I was born with this desease. So I might die because of it. Life is unfair right? They say, life is a precious gift that all of us might recieved. But for my case? Would I call it 'precious'? For I know that sooner or later, my life would be taken away from me..

I want to do something. Something that can make me feel better. Something like a normal teenager can do. To smile and to laugh at the top of my lungs like there's no more tomorrow. To play a sport that suits me, having no limits. To love someone with no boundaries.

Something like I am not a dying person.

But I was and I am! I'm going to leave them someday. They'll just get hurt if the time decides to get me. So I dont wanna attach to anyone.

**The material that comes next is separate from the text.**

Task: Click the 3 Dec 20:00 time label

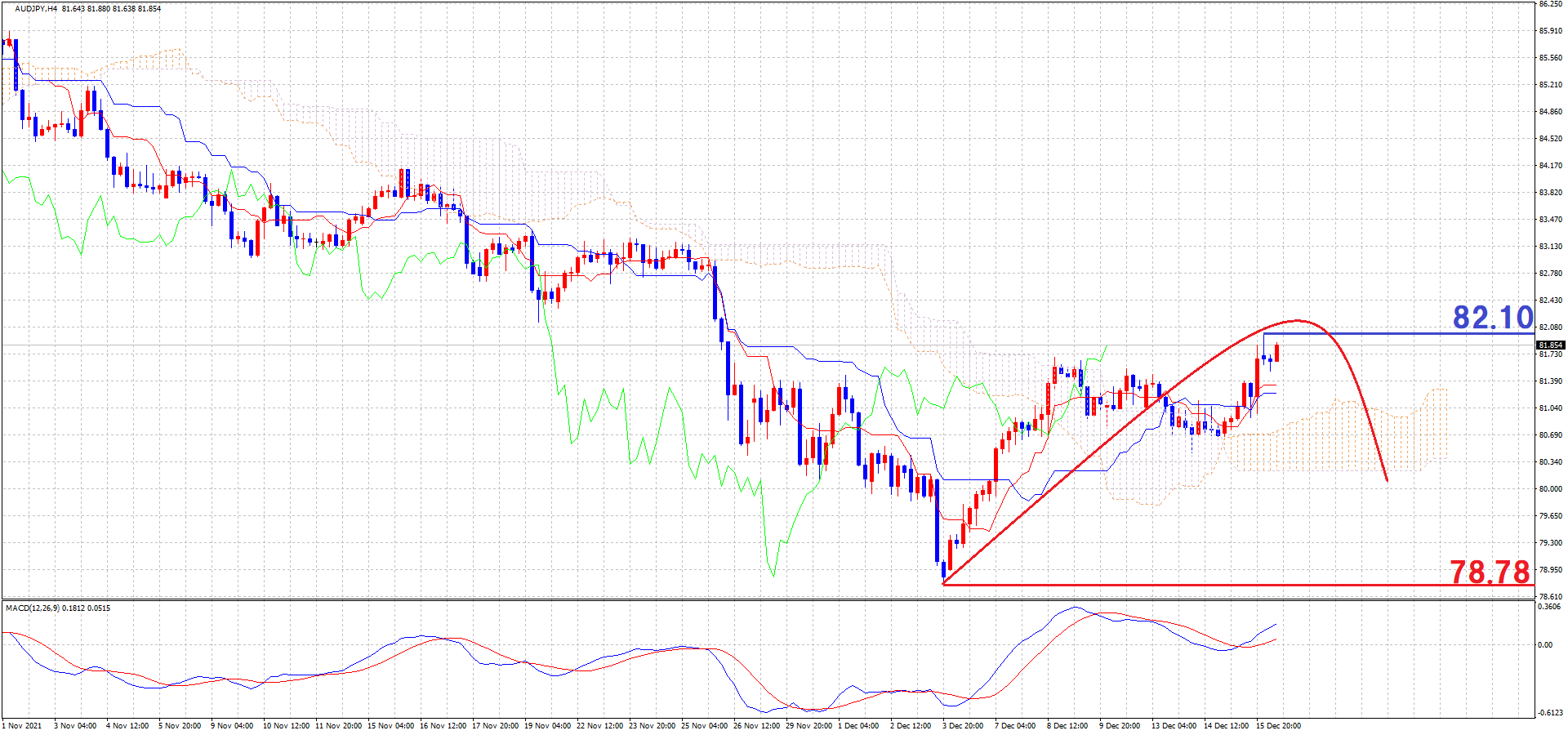Action: click(x=963, y=725)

I want to tell you something, maybe some of you or rather all of you know about it. That I do attended masses but never entered church. Wondering? I'm on the outside door. Just there standing. Never entered. I hate my life! All about it! I hate the life that He gave me.

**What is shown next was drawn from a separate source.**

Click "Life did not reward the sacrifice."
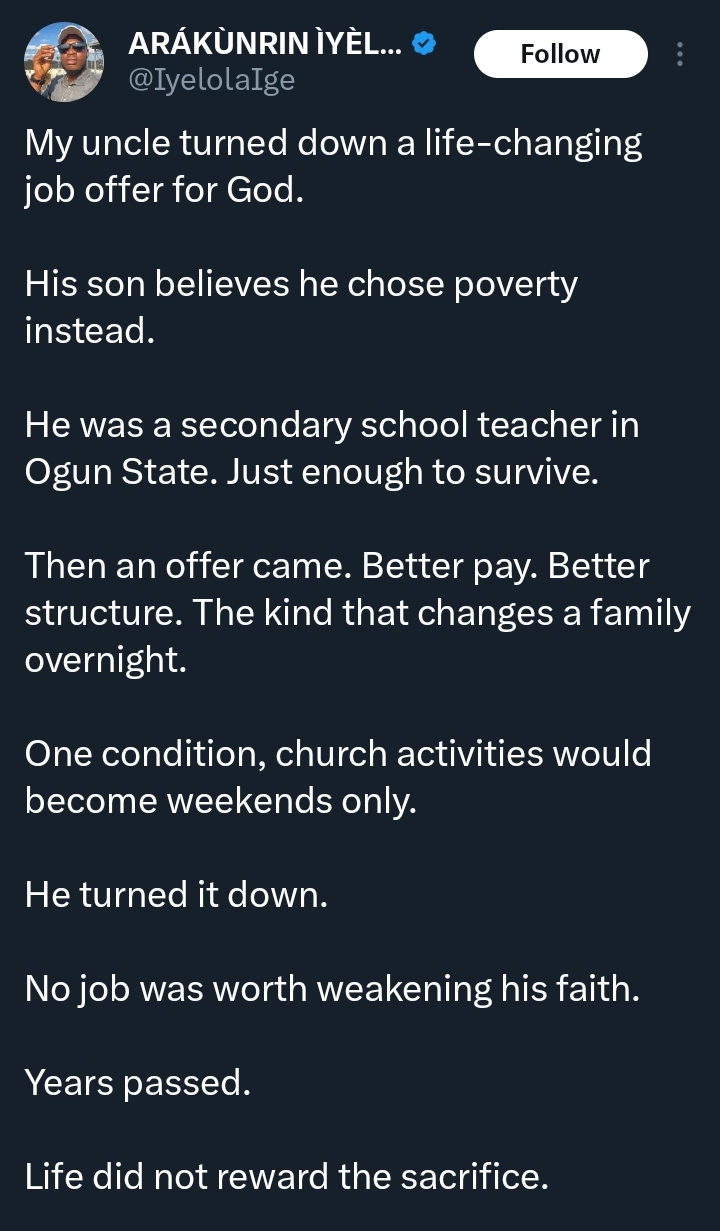 (x=286, y=1176)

But one day, Destiny brought HER to me. God has a way, His own little way. He let 'her' entered my life, my equity. She's an angel that God sent to me. She made me feel special. She taught me how to be strong, so I did. She made me believe that I need to hold on. But knowing that someday I'll die, makes me feel weak. The thought of leaving them, especially 'her', always makes me cry.. but I am a fighter. I need to be strong. Should I hold on to my faith? C'mon! Faith is my weapon. If I die, it would be in God's will and God's time.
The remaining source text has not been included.